Of course, there are those who, having been dealt a rough card in life, do feel this silly period more keenly than others. It’s not helpful that society is so focused on success and that failures are so often put at the feet of those unfortunate souls that haven’t followed societies ideals of ‘individual responsibility’ and’ individual efforts’ without realizing that not everyone dances to the same beat of the drum. There are those who feel that the beat of our drum is too monotonous and boring, they reject societies notions of being successful.
Perhaps, if we really want to spread Christmas cheer we could do a bit better in the gift box of tolerance and acceptance. There are those that missed out on the luck or opportunity for personal success or finding happiness and reasonable contentedness. Perhaps there were other variances that caused their lives not to turn out as well as they anticipated when young. Those plagued with mental illness have been dealt the roughest card of all to deal with. The black dog amongst those unfortunate people often roams around sniffing and snarling at the heels and will take every opportunity to attack.

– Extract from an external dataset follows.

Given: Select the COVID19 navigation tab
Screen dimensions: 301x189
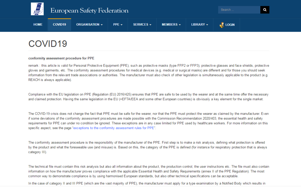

So, while slicing the turkey or ham, opening the chardonnay, spare a thought for those battling with ‘black dog’. Help them, and take the black mongrel back to the pound.
Well, the ‘carking it’ brigade certainly knows how to throw a party. It just shows that when the past is larger and more than the future it pays to make sure that, on reflection, one can look back on a few things that were worthwhile doing. In those last few seconds you would not want to break into a sweat realising that one could have done better, perhaps a bit kinder, more forgiving, more tolerant, less belligerant. Those few seconds could well last decades, beware! Make friends with the past, reconcile and order a bunch of roses or cook some nice marinated chicken wings. It’s never too late.